Recent research reveals the substantial carbon emissions of America’s wealthiest, with the top 0.1 percent responsible for 62 times more emissions than an average household. The researcher urges taxation changes, targeting the investment income of the rich, who account for 17 percent of national emissions.
A new study from the University of Massachusetts Amherst has cast a spotlight on the connection between income and carbon emissions in the U.S., especially focusing on the nation’s wealthiest individuals. The results of the research call for a significant shift in carbon taxation, emphasizing taxing income rather than consumption, with the aim to address climate change more effectively. The study’s findings were published in the journal PLOS Climate.
Datasets over a 30-year period analyzed by the researchers revealed that the income of the richest Americans contributes largely to national carbon emissions. The investigation led the researchers to create a carbon footprint for every dollar of economic activity within the U.S., establishing two different values for income’s carbon emissions, known as the supplier and producer values. While the supplier value connects to emissions from industries supplying fossil fuels, the producer value is related to the carbon released directly from business operations.
“This research gives us insight into the way that income and investments obscure emissions responsibility,” Jared Starr, the lead author, highlighted the significance of these findings for policymakers, said in a statement. “An income-based lens helps us focus on exactly who is profiting the most from climate-changing carbon pollution, and design policies to shift their behavior.”
The study found that the top 0.1 percent of the wealthiest Americans emit around 3,000 tons of carbon a year. This is more than 62 times the 48 tons typically emitted by the average American household, the researchers found. They also found that the top ten percent — those earning more than $178,000 per year — are responsible for more than 40 percent of the country’s national emissions.
This division between active income from employment and passive income from investments played a central role in the study. The findings revealed that for 90 percent of Americans, wages are the primary source of income, and their emissions are closely tied to their salaries. However, for the wealthiest ten percent, the income primarily comes from investments. Particularly, the top one percent of Americans, earning more than $550,000 annually, were found responsible for up to 17 percent of the country’s total emissions.
Notably, the study also identified a category known as “super-emitters.” These are the top 0.1 percent, whose investment income is mostly derived from finance, insurance, and mining industries. These super-emitters contribute more than 50 percent of emissions and, as stated in the report, are responsible for around 3,000 tons of carbon each year.
“Fifteen days of income of the rich in the top 0.1 percent pollute as much carbon as a lifetime of income for those in the bottom 10 percent,” the researchers wrote.
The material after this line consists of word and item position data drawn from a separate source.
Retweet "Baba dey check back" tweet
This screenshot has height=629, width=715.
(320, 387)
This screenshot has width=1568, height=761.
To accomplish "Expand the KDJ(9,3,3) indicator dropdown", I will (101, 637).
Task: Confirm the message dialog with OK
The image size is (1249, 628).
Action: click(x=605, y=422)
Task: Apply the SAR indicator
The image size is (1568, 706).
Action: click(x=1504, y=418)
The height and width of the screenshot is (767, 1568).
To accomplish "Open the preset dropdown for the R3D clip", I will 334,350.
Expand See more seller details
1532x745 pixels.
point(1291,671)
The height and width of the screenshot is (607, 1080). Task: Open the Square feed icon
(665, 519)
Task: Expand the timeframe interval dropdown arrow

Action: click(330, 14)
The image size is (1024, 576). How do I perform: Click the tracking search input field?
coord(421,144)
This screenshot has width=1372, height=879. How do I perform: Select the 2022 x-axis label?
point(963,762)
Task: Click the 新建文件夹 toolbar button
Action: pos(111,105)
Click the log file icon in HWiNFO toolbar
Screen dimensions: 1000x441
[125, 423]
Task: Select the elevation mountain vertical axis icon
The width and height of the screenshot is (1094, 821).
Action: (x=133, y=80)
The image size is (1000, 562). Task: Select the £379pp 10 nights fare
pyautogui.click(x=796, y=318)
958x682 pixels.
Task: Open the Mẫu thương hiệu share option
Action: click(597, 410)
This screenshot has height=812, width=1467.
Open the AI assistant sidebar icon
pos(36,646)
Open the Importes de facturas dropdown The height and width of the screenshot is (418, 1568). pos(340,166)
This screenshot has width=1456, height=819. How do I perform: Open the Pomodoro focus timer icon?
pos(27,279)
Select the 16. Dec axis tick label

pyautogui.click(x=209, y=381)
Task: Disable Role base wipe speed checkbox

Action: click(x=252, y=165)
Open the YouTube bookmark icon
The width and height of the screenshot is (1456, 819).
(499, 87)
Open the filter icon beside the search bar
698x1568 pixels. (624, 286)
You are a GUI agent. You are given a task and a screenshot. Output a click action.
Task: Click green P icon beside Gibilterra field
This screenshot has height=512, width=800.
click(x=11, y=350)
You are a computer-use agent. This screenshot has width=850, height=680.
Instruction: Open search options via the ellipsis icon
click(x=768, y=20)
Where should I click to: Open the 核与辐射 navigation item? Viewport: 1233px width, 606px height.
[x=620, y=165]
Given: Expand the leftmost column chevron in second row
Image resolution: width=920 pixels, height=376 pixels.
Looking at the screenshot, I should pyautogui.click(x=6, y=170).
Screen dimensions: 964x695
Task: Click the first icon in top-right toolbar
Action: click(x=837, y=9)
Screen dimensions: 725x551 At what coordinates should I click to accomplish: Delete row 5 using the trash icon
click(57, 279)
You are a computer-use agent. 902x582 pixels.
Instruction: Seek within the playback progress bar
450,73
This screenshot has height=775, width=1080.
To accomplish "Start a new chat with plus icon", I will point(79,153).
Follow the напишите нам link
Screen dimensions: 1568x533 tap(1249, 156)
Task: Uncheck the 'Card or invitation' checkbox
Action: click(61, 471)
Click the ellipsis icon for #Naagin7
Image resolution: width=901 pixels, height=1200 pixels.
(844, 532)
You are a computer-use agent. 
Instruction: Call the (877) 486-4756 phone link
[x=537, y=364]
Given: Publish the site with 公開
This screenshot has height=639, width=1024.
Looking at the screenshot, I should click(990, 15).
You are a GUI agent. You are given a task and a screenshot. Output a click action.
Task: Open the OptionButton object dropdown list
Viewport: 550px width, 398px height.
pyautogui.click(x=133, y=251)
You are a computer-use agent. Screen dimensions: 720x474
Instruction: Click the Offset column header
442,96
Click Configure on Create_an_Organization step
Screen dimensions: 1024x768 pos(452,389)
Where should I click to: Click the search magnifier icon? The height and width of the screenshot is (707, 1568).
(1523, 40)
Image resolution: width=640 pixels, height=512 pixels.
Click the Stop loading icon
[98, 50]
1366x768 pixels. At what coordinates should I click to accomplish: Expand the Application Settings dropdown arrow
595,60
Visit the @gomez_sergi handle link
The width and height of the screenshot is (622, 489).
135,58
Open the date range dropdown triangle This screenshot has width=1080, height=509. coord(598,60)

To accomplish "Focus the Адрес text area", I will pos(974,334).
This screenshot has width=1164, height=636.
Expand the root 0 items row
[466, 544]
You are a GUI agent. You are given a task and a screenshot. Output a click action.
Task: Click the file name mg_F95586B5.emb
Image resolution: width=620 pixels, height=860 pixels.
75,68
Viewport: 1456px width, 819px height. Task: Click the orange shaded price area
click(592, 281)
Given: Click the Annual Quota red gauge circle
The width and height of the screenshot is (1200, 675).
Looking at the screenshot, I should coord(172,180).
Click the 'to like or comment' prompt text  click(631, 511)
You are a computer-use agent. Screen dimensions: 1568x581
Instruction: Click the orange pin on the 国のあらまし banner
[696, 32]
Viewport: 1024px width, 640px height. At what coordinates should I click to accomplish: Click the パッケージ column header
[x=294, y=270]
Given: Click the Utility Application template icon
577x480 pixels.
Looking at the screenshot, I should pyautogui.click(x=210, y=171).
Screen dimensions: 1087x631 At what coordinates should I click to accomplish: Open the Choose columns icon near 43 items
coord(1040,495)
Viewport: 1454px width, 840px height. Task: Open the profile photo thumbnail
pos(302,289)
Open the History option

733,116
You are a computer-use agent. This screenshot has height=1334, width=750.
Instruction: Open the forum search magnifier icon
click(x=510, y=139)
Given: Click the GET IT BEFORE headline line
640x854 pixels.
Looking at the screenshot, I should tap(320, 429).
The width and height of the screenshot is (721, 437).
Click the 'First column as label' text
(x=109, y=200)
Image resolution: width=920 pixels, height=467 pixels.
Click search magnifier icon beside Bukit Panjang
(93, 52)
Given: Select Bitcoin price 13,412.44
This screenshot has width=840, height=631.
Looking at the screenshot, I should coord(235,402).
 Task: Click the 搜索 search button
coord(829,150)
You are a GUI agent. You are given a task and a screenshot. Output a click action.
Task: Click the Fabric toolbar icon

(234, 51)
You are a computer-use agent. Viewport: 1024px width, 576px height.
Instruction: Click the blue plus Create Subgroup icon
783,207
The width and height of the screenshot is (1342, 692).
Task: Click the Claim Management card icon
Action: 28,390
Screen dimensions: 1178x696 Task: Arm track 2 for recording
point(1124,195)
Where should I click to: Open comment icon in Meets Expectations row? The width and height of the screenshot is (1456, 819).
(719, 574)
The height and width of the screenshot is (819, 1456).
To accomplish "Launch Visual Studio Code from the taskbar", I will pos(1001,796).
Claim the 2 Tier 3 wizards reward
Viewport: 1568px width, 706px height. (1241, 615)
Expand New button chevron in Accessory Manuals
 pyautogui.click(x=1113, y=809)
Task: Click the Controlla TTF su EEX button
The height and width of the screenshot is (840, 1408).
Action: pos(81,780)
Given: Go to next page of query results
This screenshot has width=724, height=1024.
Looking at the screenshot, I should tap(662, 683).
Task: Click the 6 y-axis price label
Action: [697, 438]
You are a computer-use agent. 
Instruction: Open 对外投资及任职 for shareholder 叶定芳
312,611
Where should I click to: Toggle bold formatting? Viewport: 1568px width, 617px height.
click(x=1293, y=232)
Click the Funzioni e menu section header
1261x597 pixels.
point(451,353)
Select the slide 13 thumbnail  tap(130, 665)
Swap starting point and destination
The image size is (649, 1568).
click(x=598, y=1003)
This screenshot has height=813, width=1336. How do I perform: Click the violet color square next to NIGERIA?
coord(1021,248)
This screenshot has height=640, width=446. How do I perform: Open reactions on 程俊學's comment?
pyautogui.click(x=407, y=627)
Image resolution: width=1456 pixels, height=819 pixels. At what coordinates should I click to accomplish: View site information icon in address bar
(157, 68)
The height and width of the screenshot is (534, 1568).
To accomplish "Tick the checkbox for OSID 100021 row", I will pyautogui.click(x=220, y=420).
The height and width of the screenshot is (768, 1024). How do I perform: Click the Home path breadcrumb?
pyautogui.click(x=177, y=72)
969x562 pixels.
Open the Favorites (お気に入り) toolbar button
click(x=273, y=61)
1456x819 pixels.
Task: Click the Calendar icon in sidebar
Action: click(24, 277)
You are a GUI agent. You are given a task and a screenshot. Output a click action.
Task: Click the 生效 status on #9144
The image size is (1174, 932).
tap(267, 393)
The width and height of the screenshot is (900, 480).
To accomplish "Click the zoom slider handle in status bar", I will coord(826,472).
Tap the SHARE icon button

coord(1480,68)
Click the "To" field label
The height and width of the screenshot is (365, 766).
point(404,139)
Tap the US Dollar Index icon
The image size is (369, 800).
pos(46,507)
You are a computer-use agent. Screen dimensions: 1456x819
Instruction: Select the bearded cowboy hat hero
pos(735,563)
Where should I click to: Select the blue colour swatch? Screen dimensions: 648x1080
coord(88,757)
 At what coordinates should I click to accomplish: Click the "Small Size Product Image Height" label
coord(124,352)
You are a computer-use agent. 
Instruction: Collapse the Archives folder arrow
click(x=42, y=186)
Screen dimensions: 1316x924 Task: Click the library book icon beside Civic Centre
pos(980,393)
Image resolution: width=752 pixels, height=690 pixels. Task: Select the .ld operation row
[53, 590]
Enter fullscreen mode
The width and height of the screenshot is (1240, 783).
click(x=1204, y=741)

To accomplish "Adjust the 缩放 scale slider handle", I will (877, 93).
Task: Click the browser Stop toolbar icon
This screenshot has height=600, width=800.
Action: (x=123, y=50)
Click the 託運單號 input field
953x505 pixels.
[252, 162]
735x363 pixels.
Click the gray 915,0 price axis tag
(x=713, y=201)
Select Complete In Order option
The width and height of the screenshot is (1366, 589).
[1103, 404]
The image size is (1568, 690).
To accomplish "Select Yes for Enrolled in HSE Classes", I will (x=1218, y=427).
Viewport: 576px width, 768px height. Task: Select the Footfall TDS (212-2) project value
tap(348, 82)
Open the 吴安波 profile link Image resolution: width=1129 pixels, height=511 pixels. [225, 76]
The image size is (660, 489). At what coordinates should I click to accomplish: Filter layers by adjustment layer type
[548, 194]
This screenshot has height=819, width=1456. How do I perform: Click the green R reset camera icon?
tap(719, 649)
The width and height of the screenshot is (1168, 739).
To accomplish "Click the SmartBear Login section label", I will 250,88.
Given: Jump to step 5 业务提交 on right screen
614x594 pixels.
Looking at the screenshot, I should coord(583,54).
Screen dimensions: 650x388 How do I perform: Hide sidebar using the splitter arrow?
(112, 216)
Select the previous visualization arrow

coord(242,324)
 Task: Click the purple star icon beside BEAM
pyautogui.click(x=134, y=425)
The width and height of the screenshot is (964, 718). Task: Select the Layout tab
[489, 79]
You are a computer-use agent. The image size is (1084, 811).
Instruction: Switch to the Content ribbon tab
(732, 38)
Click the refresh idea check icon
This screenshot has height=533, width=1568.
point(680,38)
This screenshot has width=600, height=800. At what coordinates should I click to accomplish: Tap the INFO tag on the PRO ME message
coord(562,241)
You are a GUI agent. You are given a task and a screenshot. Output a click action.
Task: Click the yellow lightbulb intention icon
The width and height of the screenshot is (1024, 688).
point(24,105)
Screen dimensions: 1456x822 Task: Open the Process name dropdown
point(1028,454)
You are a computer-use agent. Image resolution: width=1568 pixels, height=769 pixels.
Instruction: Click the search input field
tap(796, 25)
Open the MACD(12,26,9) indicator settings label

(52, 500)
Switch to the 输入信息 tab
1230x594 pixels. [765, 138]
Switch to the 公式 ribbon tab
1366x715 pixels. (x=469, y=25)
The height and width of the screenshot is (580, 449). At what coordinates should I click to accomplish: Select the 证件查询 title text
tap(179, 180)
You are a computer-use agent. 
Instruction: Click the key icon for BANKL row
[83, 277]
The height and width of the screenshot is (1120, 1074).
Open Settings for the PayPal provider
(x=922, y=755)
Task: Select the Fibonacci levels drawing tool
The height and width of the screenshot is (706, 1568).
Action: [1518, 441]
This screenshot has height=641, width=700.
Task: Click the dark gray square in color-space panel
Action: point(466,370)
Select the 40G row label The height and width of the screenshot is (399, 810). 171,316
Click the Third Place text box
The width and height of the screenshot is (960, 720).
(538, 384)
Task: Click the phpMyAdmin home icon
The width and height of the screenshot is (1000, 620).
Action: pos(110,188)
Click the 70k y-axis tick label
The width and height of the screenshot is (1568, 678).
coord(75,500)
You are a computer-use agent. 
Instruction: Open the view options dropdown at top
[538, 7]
The study suggests that the size of income is not the only factor in carbon emissions but also the industries from which it is generated.
The researchers propose a rethinking of carbon taxes, moving away from taxing consumption to focusing on shareholders’ responsibility for carbon emissions of their investment incomes. The idea is that such taxation could incentivize those profiting from carbon-intensive investments, such as oil and gas, to decarbonize their industries.